(Job):
Reproduce the entries below verbatim, line for line.

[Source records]
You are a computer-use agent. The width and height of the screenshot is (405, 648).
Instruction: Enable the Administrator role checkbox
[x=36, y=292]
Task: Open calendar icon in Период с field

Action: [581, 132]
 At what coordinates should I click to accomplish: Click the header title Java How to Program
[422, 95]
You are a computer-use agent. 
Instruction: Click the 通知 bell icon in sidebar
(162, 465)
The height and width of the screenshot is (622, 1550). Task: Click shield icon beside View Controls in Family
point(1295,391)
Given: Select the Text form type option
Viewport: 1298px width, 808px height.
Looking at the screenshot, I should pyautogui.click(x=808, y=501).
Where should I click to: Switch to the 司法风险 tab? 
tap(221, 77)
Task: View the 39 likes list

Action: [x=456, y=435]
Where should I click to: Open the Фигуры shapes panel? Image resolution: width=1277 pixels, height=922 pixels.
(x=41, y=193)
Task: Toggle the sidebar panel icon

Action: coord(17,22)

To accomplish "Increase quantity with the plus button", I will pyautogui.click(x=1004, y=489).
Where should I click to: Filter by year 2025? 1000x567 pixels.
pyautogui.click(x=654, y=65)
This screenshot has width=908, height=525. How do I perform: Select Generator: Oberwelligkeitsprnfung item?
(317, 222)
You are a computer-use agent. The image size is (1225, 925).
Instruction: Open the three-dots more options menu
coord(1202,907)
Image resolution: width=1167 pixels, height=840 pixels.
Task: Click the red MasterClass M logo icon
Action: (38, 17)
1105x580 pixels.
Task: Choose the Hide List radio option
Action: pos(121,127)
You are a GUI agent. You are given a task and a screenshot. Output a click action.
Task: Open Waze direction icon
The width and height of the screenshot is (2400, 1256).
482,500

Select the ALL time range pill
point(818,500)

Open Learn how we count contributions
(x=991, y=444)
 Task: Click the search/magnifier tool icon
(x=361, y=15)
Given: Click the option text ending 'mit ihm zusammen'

(Completed task):
You are a computer-use agent. The width and height of the screenshot is (405, 648).
Instruction: Enable the Administrator role checkbox
[x=36, y=292]
Task: Open calendar icon in Период с field

Action: [581, 132]
 At what coordinates should I click to accomplish: Click the header title Java How to Program
[422, 95]
You are a computer-use agent. 
Instruction: Click the 通知 bell icon in sidebar
(162, 465)
The height and width of the screenshot is (622, 1550). Task: Click shield icon beside View Controls in Family
point(1295,391)
Given: Select the Text form type option
Viewport: 1298px width, 808px height.
Looking at the screenshot, I should pyautogui.click(x=808, y=501).
Where should I click to: Switch to the 司法风险 tab? 
tap(221, 77)
Task: View the 39 likes list

Action: [x=456, y=435]
Where should I click to: Open the Фигуры shapes panel? Image resolution: width=1277 pixels, height=922 pixels.
(x=41, y=193)
Task: Toggle the sidebar panel icon

Action: coord(17,22)

To accomplish "Increase quantity with the plus button", I will pyautogui.click(x=1004, y=489).
Where should I click to: Filter by year 2025? 1000x567 pixels.
pyautogui.click(x=654, y=65)
This screenshot has width=908, height=525. How do I perform: Select Generator: Oberwelligkeitsprnfung item?
(317, 222)
You are a computer-use agent. The image size is (1225, 925).
Instruction: Open the three-dots more options menu
coord(1202,907)
Image resolution: width=1167 pixels, height=840 pixels.
Task: Click the red MasterClass M logo icon
Action: (38, 17)
1105x580 pixels.
Task: Choose the Hide List radio option
Action: pos(121,127)
You are a GUI agent. You are given a task and a screenshot. Output a click action.
Task: Open Waze direction icon
The width and height of the screenshot is (2400, 1256).
482,500

Select the ALL time range pill
point(818,500)

Open Learn how we count contributions
(x=991, y=444)
 Task: Click the search/magnifier tool icon
(x=361, y=15)
Given: Click the option text ending 'mit ihm zusammen'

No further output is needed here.